We decided it was time to move on and jumped in the car. We arrived at the pond not long after and its very nice looking although rather small but seems to be teaming with rudd, there were obviously lots of fish around as we could plenty of movement on the surface. It also contains a few carp so we put some dog mixers out in the hope we could try and get them up and try a large fly for one, the rudd took a liking to them right away and made finding the fish easy although they seemed to be a bit far out for my limited fly casting skills. Now kitted out with a much lighter outfit and tiny dry fly I started to get the hang of it and was actually managing to get the fly in the water on just about every attempt, but not long after arriving it started to rain and the felt much cooler than it had in the morning and this seemed to push the fish down in the water. I honed my skills for an hour or so and just like this morning with the pike, managed to pull the fly right from the fishes mouth on a couple of occasions. Martin was catching the odd tiny rudd, and I mean tiny! although he was rather happy when he caught a small but very nice true golden rudd taking his tally to 9 different species caught on the fly which I find excellent. The rain was getting heavier by the minuet now and Martin suggested I try fishing a tiny nymph lower in the water, he quickly tied me one on and I was back fishing or should I say poaching as I seemed to have stolen his spot. However with the slightly heavier nymph and my ever increasing skills I was able to get the bait out and along the reed bed the rudd were hiding around and soon felt a small tug on the end of the line, missed it but next cast I hook one and was chuffed to bits with my first ever fly caught fish. If you thought the pike was small then take a look at this rudd.

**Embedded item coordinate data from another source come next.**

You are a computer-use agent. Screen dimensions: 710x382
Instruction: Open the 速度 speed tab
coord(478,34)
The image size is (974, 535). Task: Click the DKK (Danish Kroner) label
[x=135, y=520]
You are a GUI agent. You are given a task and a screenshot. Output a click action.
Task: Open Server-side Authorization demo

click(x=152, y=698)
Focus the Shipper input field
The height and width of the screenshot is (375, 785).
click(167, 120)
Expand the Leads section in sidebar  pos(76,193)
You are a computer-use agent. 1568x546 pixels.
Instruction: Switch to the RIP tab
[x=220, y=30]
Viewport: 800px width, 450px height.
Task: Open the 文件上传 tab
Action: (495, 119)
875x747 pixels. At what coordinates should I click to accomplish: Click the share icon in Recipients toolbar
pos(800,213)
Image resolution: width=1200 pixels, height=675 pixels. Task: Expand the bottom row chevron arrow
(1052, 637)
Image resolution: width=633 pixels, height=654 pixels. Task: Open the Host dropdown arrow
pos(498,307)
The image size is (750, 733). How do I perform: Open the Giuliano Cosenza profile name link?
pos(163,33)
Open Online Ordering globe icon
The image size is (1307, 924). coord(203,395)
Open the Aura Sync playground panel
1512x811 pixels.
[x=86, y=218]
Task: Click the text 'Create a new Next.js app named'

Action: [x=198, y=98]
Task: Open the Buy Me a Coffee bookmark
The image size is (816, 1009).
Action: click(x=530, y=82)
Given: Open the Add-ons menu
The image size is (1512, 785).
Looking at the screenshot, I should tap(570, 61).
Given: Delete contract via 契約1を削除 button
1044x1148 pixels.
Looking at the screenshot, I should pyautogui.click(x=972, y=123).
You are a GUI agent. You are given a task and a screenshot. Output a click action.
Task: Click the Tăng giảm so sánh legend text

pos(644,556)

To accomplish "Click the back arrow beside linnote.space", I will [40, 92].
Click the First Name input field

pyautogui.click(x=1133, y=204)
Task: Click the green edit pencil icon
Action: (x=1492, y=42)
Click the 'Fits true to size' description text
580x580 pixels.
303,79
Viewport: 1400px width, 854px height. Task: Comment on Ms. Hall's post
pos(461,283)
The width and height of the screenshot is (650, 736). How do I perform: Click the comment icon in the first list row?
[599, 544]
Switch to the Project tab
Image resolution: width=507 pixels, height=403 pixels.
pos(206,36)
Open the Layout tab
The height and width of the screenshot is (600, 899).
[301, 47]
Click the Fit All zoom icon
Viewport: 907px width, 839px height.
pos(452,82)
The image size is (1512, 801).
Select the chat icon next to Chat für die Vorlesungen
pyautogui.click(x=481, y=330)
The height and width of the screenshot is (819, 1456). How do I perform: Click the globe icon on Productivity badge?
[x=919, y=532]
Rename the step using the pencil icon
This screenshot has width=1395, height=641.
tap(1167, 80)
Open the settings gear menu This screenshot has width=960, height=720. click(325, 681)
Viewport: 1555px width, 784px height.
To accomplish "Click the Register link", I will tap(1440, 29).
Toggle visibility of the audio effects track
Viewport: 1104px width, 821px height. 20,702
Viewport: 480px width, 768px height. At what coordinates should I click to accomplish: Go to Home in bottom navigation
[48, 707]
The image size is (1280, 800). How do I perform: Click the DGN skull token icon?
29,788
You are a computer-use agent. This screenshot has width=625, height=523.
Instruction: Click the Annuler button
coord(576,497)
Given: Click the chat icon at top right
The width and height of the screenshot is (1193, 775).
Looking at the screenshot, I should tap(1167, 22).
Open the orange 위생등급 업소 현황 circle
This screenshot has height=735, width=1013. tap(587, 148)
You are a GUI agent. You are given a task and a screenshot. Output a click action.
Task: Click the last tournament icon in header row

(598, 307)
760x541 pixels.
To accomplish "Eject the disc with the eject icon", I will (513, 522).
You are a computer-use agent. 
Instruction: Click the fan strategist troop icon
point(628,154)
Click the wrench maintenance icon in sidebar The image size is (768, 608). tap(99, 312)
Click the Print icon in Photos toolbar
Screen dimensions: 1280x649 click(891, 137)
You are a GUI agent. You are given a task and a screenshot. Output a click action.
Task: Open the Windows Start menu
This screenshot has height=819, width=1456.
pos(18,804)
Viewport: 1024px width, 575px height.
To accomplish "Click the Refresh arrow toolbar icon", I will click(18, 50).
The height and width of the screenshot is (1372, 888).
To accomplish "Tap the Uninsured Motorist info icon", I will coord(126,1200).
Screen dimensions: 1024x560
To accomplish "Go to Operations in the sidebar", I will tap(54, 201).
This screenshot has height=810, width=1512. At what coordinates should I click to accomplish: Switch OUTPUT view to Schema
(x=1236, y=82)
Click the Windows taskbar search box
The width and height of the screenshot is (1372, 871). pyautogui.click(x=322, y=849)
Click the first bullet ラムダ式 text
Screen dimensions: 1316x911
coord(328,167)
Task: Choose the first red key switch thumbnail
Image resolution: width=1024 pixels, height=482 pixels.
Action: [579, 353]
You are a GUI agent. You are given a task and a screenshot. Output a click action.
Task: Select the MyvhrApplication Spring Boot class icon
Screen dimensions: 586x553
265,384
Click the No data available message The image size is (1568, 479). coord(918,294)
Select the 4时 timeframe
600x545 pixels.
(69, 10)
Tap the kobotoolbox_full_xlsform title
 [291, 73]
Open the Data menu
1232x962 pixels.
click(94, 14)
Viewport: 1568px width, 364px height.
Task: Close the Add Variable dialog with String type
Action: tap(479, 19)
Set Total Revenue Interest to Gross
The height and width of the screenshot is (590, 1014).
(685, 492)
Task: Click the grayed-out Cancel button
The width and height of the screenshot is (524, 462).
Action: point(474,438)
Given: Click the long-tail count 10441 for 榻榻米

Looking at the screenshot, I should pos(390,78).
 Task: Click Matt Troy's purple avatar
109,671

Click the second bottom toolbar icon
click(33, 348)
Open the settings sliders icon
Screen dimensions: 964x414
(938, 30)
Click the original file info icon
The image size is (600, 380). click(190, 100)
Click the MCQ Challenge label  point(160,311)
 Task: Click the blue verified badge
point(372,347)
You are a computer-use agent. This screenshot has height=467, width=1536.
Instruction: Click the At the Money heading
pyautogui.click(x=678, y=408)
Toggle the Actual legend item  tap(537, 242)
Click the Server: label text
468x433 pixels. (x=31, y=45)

All in all I had an enjoyable day even if it did result in two of the smallest fish your ever likely to see species wise. Should the offer come again, which I'm sure it will to do a spot of fluff chucking I'll jump at the chance although I think I'll stick to dry flies and nymph's for now but I don't think I'll be trading the rods in for a fly outfit any time soon. On the other hand I think I will be looking for a lure rod and reel though.